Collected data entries
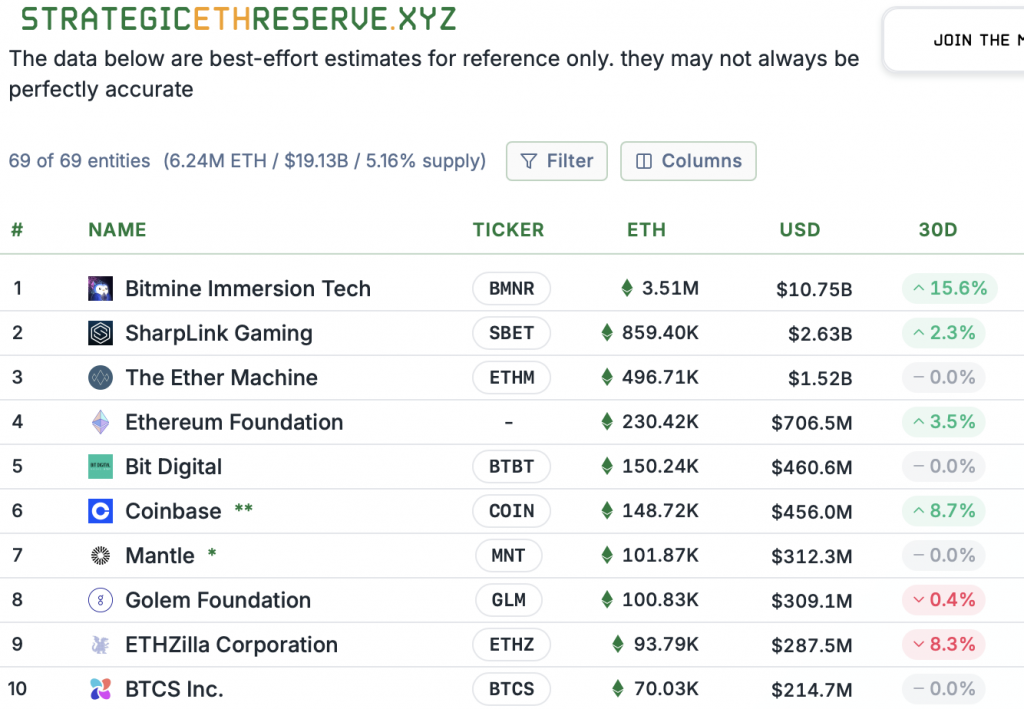
Task: Click the SharpLink Gaming logo icon
Action: pyautogui.click(x=99, y=333)
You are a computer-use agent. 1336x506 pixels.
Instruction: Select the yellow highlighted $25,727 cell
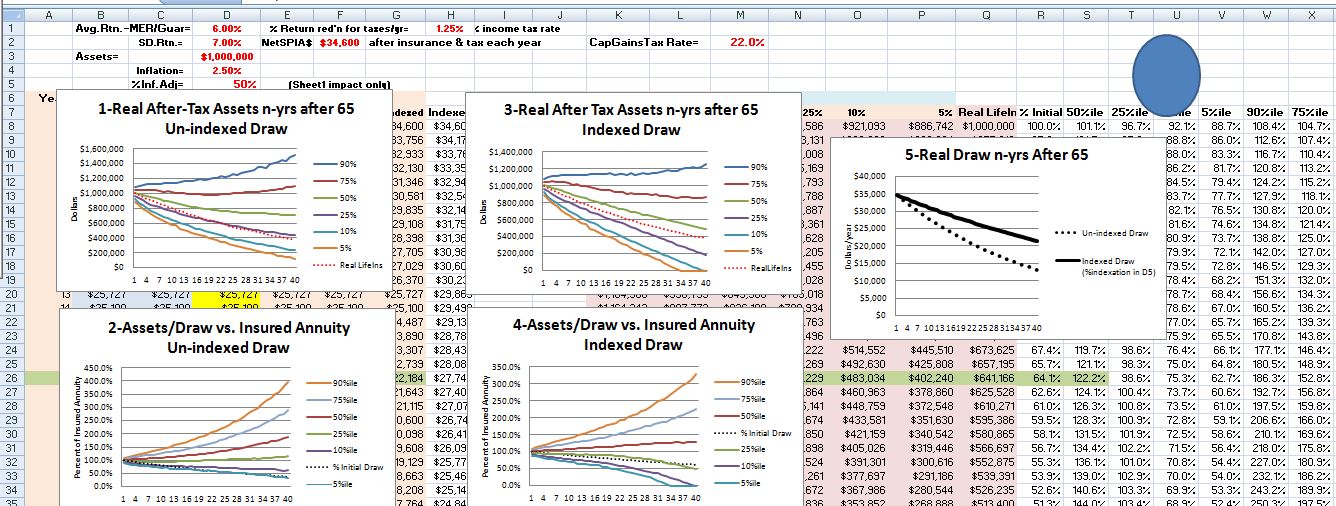pyautogui.click(x=225, y=295)
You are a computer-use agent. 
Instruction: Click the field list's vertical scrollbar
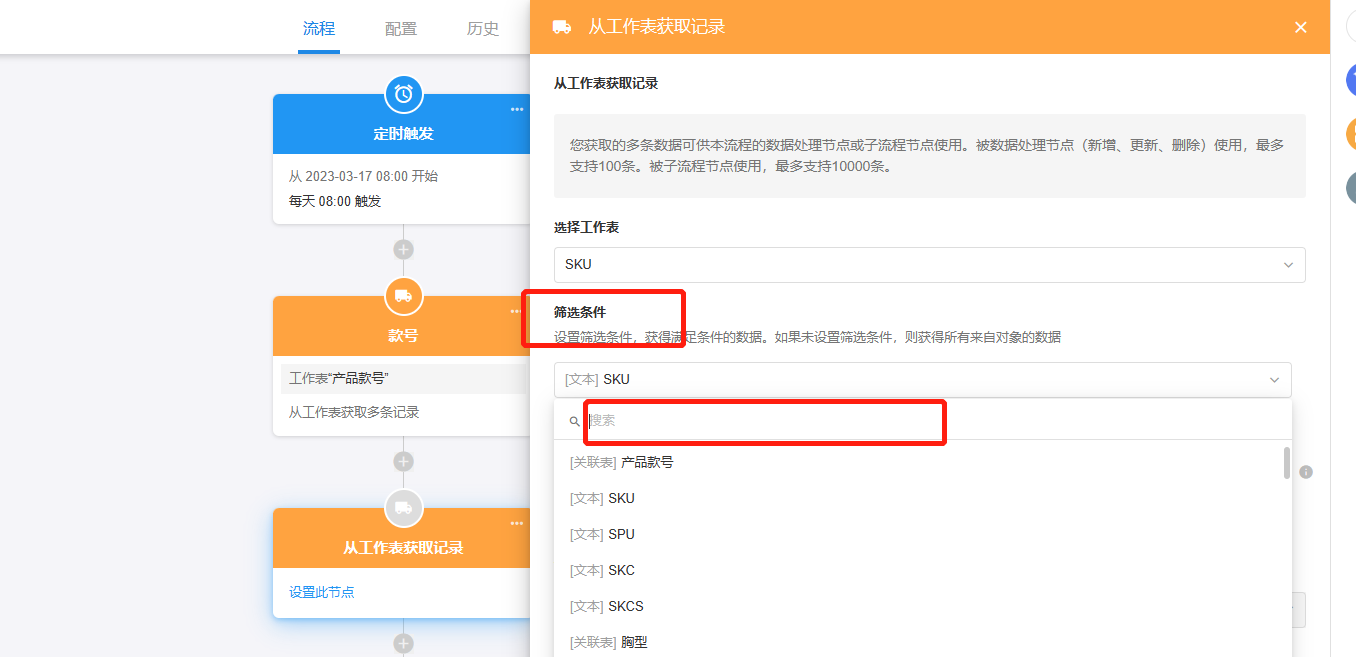[x=1286, y=464]
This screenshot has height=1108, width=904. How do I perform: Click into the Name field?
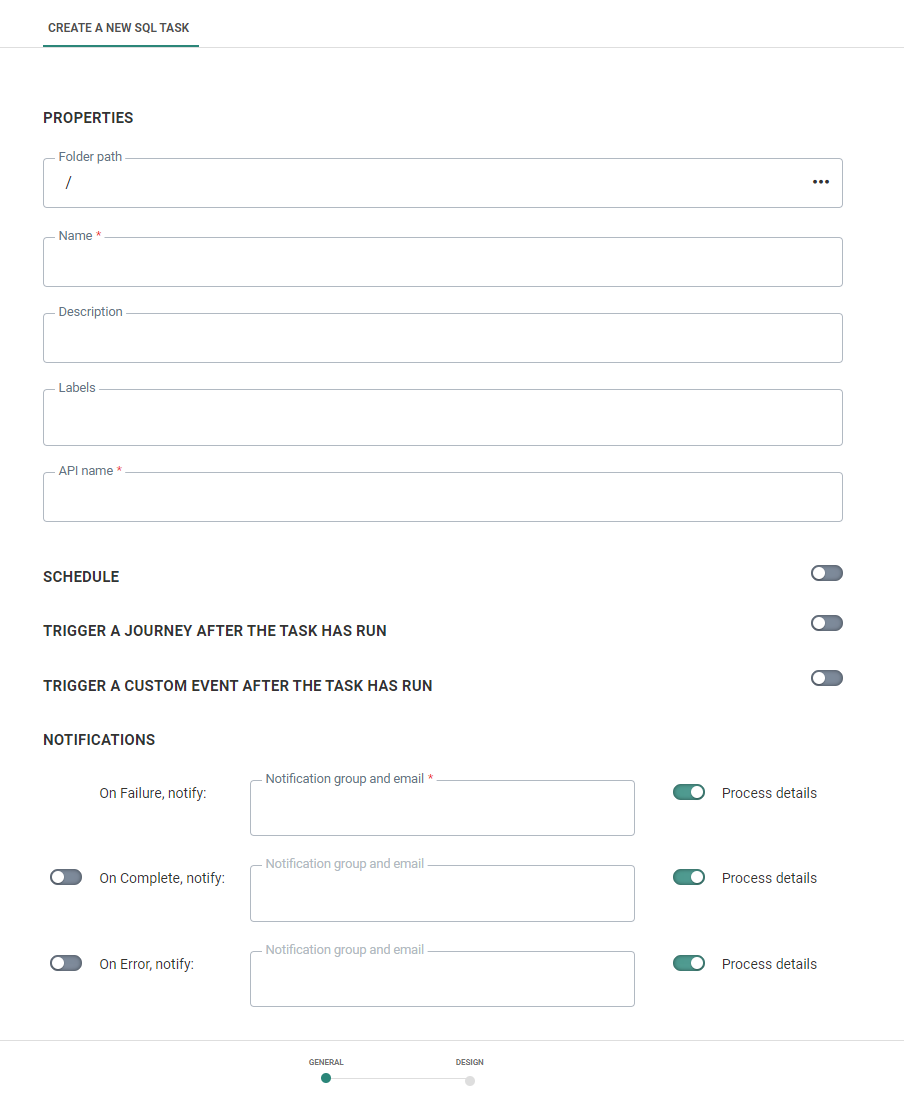pyautogui.click(x=442, y=264)
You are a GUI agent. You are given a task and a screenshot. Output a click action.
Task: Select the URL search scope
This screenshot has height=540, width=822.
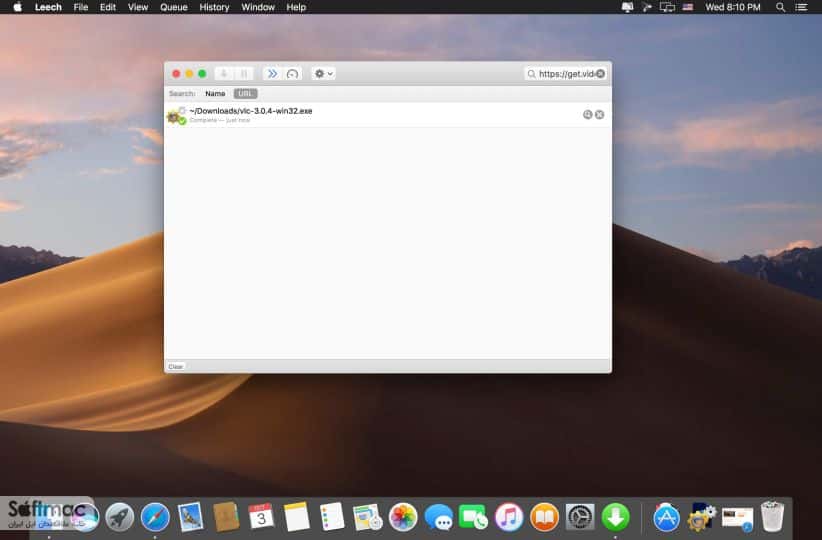tap(245, 93)
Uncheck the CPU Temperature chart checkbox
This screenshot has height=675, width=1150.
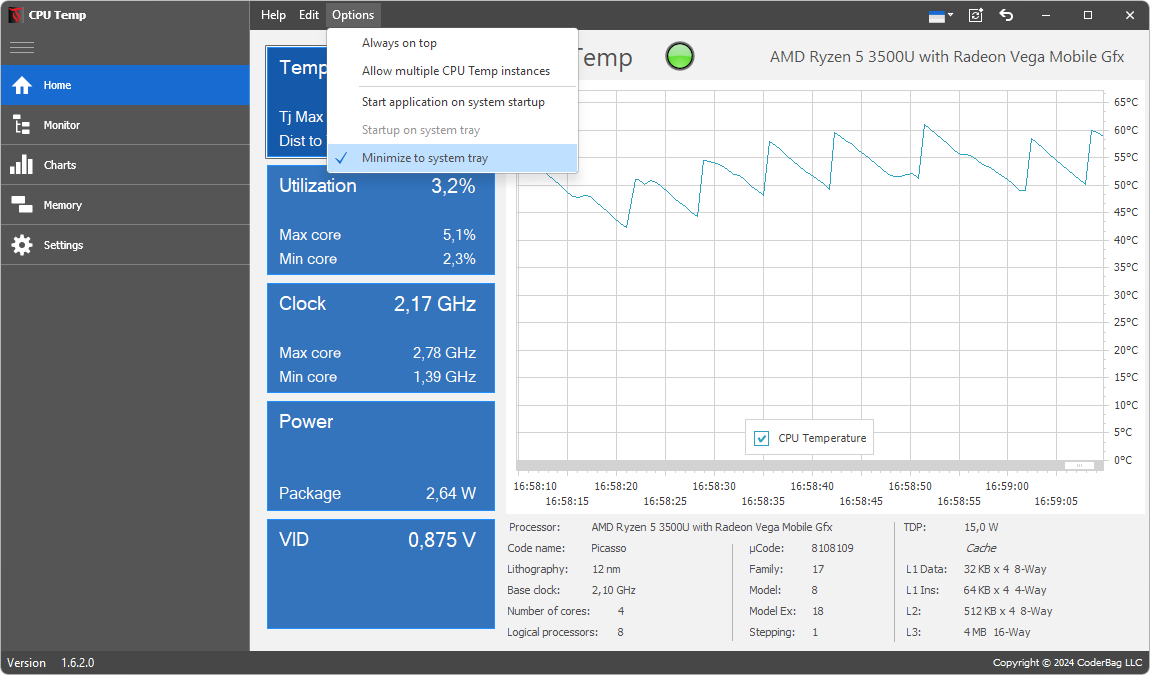762,438
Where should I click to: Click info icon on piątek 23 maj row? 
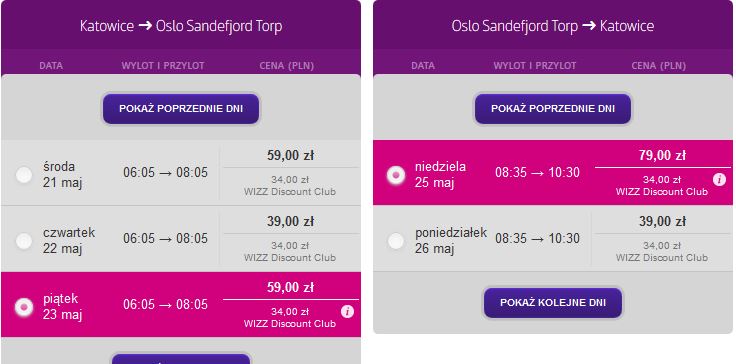click(347, 311)

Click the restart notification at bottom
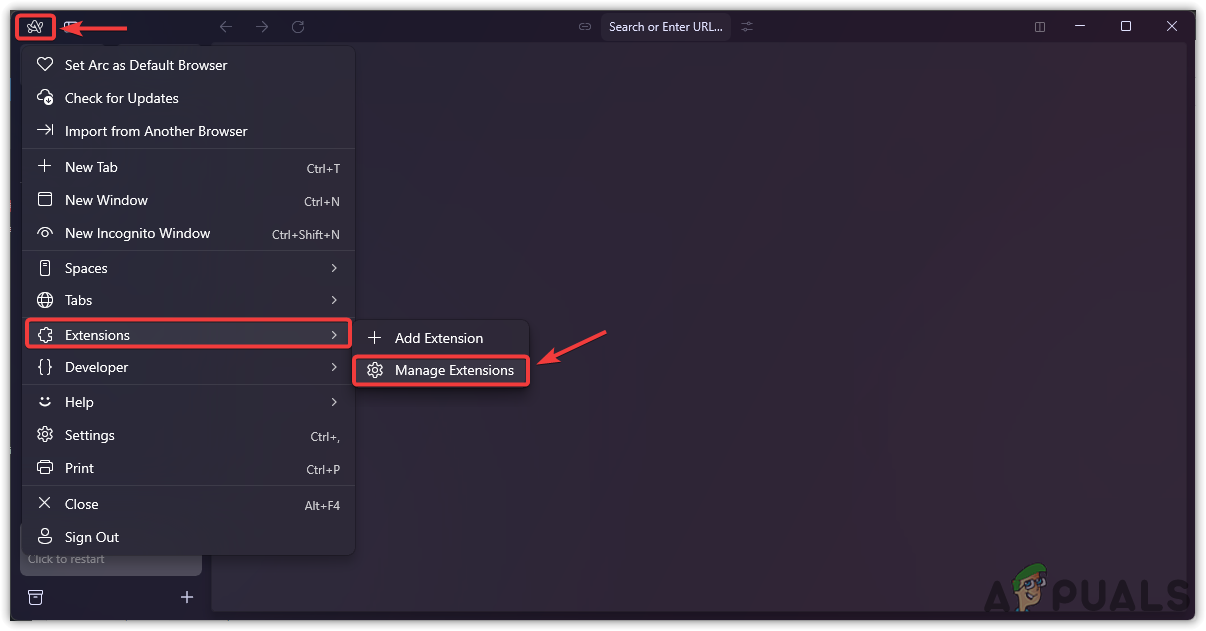coord(65,559)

(TASK TO CARRY OUT)
Go through the entries above and copy each line holding the string "computer".

(WRITTEN RESPONSE)
You are a computer-use agent. 1336x506 pixels.
You are a computer-use agent. 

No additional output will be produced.